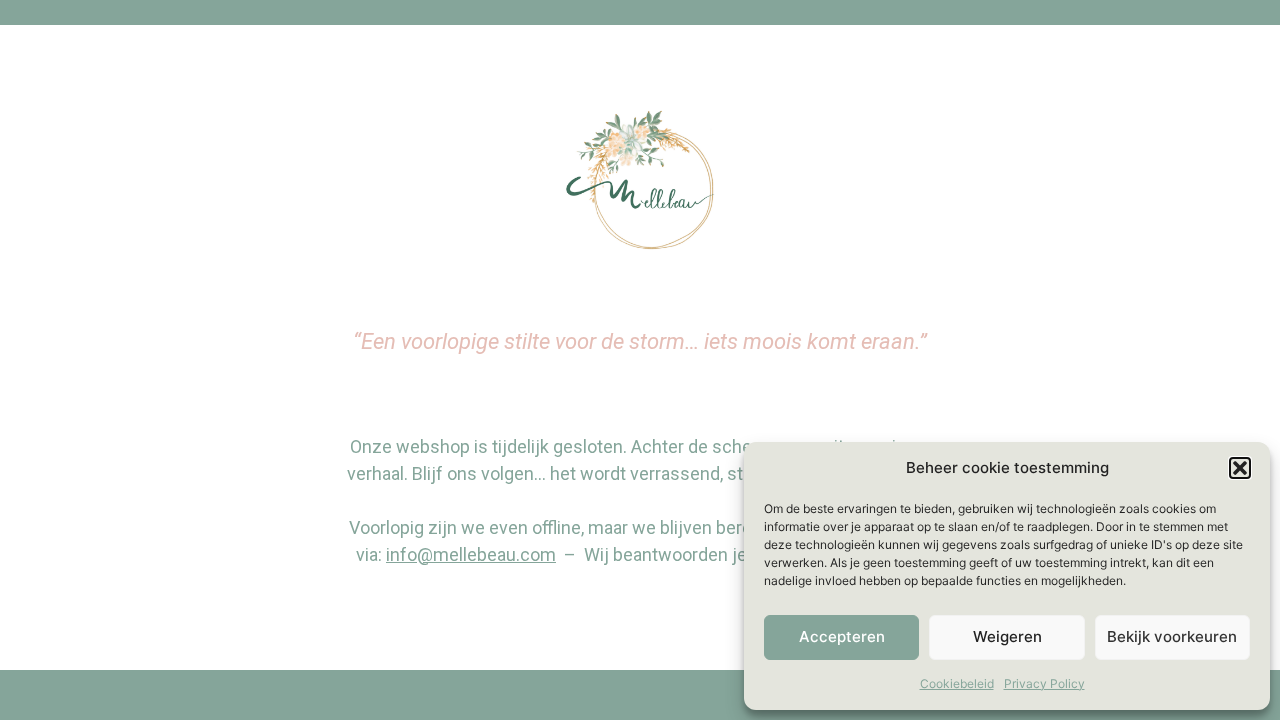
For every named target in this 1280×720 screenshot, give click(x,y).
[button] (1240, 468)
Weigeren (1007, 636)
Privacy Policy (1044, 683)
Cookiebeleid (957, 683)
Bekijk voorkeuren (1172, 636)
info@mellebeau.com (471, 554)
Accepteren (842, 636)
○ ○ ○ ○ ○
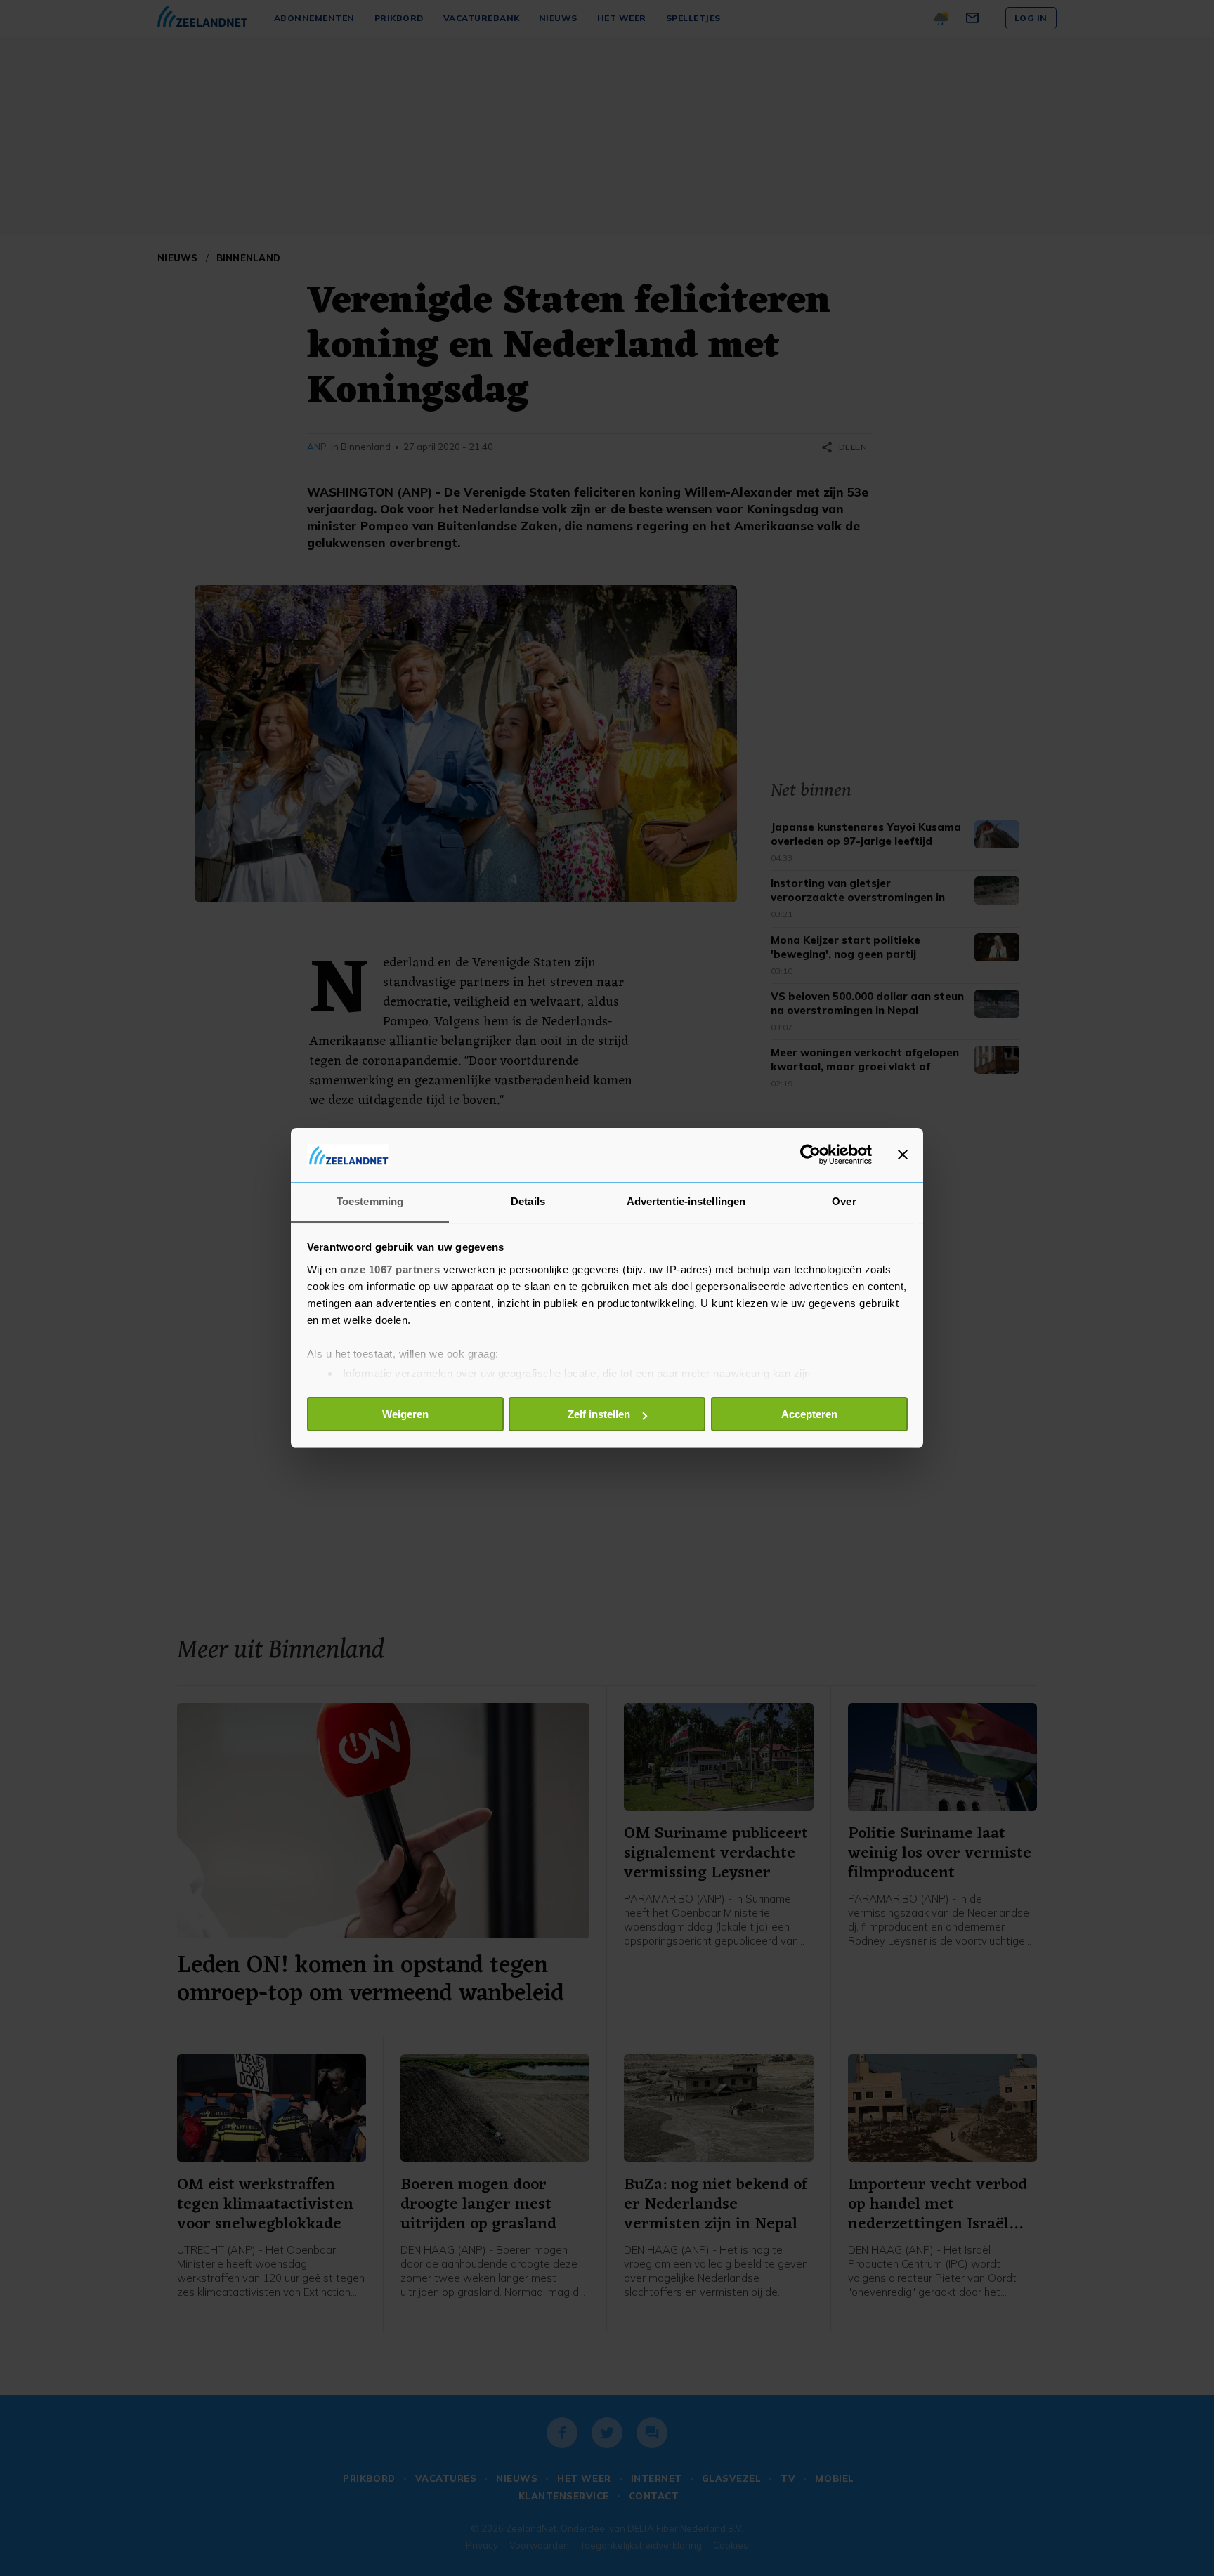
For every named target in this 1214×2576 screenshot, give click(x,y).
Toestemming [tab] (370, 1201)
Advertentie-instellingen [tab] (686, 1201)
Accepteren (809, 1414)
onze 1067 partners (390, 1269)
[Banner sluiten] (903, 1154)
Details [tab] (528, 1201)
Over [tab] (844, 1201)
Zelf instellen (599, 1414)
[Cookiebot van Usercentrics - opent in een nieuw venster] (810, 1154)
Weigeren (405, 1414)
○ ○ ○ ○ ○
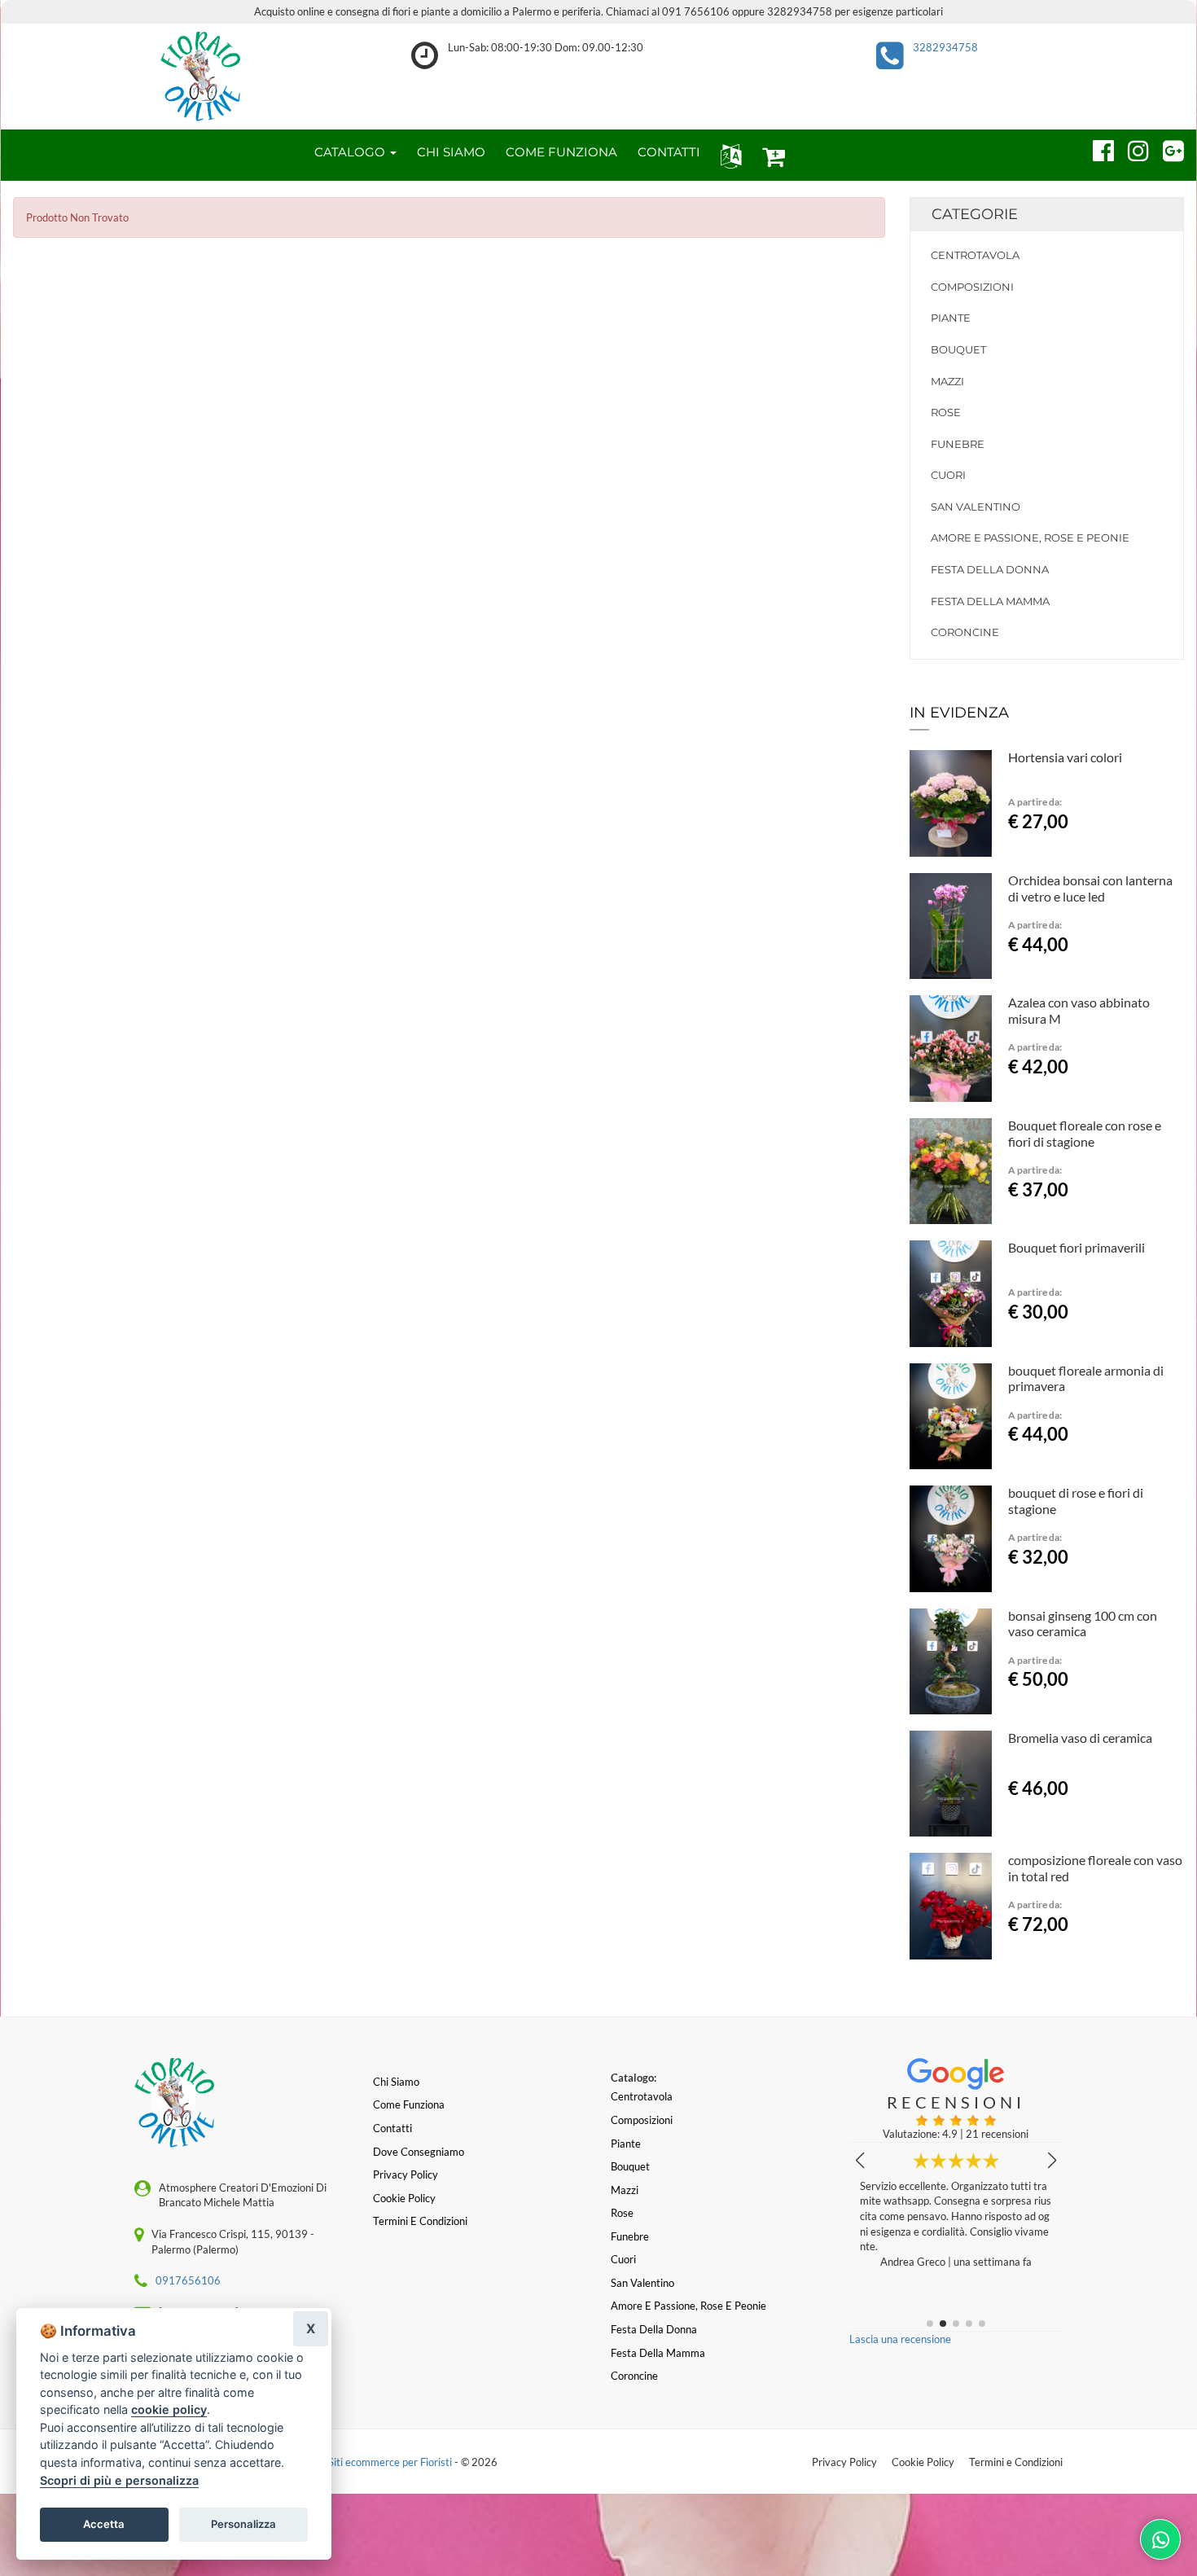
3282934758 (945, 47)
○ ○ ○ ○ ○
Goal of the exercise: Looking at the entries above, can you reproduce exactly the lines from the one that holds "Details [tab] (528, 1201)" through the one that holds "Weigeren (405, 1414)", and only those?

Task solution:
Details [tab] (528, 1201)
Over [tab] (844, 1201)
Zelf instellen (599, 1414)
[Cookiebot van Usercentrics - opent in een nieuw venster] (810, 1154)
Weigeren (405, 1414)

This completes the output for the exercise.